== Task input ==
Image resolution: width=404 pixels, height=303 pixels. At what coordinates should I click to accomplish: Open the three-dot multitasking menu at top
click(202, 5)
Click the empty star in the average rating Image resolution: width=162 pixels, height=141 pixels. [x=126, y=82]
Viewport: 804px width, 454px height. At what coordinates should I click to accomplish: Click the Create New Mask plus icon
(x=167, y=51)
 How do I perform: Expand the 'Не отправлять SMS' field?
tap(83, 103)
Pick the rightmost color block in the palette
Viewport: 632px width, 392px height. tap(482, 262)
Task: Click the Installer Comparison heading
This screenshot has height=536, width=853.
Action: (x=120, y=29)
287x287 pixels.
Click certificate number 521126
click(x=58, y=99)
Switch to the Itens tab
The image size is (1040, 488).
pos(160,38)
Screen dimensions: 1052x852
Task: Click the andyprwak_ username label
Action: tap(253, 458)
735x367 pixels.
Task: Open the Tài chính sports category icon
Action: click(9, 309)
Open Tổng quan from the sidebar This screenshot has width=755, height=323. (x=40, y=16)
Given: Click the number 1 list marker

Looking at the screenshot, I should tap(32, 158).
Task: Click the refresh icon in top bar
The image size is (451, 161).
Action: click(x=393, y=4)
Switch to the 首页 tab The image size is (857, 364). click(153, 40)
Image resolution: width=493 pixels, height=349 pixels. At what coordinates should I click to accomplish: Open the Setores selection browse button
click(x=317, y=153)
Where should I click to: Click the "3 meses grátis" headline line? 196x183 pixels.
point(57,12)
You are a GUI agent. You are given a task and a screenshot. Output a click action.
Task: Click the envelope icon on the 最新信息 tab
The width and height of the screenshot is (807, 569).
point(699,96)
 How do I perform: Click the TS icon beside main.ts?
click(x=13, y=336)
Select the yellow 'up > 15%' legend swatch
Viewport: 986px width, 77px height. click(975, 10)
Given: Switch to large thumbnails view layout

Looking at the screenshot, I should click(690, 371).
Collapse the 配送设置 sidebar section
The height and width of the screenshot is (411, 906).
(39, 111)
===
Problem to work on |
Number only, please: work out how many lines of the listing hold "sidebar".

Task response |
2